SIMD in Vector Search - "Hand-Tuned SIMD vs Compiler Auto-Vectorization" ·

08 September 2025

SIMD in Vector Search - "Hand-Tuned SIMD vs Compiler Auto-Vectorization"

SIMD (Single instruction, multiple data) is often one of the key optimization techniques in vector search. In particular, when computing the distance between two vectors, SIMD can transform what was originally a one-dimensional-at-a-time calculation into 8- or 16-dimensions-at-a-time, significantly improving performance.

Here, as I mentioned in previous posts, MariaDB and pgvector take different approaches:

MariaDB: directly implements distance functions using SIMD instructions.
pgvector: implements distance functions in a naive way and relies on compiler optimization (-ftree-vectorize) for vectorization.

To better understand the benefits of SIMD vectorization, and to compare these two approaches, I ran a series of benchmarks — and discovered some surprising performance results along the way.

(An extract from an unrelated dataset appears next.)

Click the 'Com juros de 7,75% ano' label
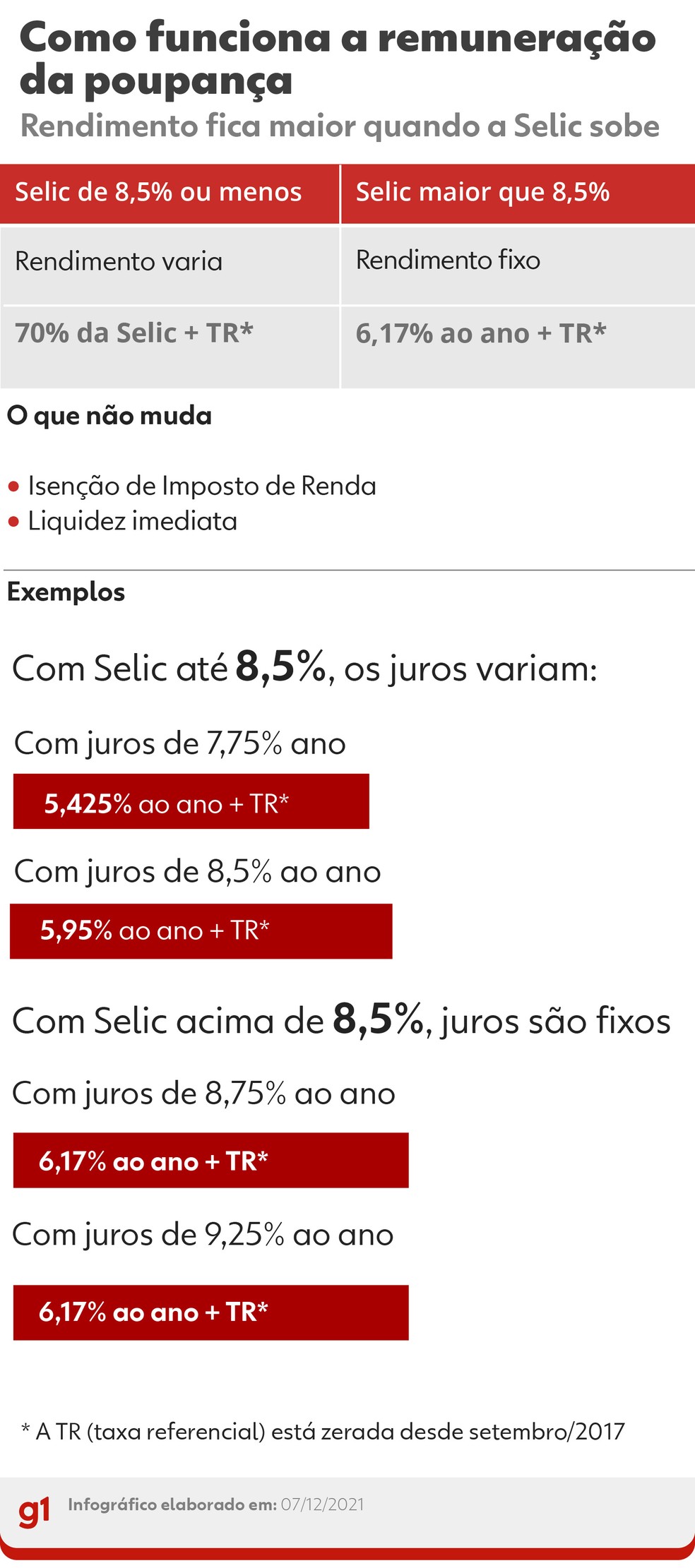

1. Test Environment and Method

Environment

AWS EC2: c5.4xlarge, 16 vCPUs, 32 GiB memory
Intel(R) Xeon(R) Platinum 8124M CPU @ 3.00GHz
gcc (Ubuntu 13.3.0-6ubuntu2~24.04) 13.3.0

Method

First, I implemented 4 different squared L2 distance (L2sq) functions (i.e., Euclidean distance without the square root):

Naive L2sq implementation

static inline double l2sq_naive_f32(const float* a, const float* b, size_t n) {
  float acc = 0.f;
  for (size_t i = 0; i < n; ++i) { float d = a[i] - b[i]; acc += d * d; }
  return (double)acc;
}

Naive high-precision L2sq (converting float to double before computation)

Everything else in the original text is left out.